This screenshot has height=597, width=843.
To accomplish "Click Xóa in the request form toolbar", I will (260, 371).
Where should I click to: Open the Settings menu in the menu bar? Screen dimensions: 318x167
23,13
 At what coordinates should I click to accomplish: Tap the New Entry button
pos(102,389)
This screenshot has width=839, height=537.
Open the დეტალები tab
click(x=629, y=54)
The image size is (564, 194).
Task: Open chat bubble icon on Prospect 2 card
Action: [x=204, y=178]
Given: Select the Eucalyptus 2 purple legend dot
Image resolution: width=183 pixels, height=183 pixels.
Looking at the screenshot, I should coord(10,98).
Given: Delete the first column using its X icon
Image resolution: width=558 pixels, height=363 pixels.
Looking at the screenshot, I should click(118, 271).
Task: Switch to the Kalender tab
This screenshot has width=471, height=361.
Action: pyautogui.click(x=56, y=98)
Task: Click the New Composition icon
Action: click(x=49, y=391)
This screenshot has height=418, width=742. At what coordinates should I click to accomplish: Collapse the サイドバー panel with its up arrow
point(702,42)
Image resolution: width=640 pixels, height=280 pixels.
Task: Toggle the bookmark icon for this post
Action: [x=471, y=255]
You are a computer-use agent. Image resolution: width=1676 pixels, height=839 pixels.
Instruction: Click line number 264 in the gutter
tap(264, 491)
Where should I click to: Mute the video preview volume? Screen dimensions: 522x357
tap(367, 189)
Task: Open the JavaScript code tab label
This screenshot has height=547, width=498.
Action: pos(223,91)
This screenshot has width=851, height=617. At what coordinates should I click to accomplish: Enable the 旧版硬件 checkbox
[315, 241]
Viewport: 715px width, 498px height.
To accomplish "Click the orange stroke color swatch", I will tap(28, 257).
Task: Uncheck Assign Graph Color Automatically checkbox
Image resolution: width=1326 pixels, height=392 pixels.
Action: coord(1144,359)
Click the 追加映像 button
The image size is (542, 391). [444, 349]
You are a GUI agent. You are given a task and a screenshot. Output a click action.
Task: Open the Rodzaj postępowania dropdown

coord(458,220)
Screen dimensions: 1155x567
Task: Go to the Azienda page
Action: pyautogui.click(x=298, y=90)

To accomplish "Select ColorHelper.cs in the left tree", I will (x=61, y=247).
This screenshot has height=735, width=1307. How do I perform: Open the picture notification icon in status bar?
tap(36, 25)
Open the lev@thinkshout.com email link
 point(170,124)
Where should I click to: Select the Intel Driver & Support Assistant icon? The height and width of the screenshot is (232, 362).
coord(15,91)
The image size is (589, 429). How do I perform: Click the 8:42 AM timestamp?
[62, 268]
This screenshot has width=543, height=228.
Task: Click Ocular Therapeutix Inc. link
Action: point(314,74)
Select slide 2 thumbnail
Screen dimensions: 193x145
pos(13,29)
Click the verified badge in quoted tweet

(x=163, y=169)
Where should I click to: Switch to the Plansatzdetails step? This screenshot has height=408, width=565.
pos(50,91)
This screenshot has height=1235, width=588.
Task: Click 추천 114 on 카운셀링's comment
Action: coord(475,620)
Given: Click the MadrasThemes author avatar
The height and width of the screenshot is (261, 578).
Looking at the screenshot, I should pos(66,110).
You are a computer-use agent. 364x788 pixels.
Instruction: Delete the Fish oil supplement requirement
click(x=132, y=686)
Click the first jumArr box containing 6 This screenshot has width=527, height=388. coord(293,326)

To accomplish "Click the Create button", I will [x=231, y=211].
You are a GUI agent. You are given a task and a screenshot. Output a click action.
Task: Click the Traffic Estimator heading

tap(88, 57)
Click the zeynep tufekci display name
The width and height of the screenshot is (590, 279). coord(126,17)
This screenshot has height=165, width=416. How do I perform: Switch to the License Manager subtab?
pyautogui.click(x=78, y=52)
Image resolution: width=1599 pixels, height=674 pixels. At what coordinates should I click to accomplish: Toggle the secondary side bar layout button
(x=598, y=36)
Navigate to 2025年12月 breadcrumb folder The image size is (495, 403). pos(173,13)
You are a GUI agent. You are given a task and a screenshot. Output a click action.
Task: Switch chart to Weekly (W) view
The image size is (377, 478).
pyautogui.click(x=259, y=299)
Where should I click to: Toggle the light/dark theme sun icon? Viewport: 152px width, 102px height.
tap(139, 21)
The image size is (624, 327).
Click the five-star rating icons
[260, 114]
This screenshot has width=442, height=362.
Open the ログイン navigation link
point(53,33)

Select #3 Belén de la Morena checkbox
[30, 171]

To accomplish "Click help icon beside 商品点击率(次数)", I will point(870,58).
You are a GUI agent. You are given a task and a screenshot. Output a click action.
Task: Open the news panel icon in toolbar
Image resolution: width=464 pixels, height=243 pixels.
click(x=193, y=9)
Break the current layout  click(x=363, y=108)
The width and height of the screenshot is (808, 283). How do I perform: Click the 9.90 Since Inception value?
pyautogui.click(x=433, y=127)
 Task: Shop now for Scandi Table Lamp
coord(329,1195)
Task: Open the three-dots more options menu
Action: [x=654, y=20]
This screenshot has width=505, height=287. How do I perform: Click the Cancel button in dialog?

**What is needed**
In the entries above, identify each line that includes the string "first", then copy it.

**Exercise output**
Given: Delete the first column using its X icon
Click the first jumArr box containing 6 This screenshot has width=527, height=388. coord(293,326)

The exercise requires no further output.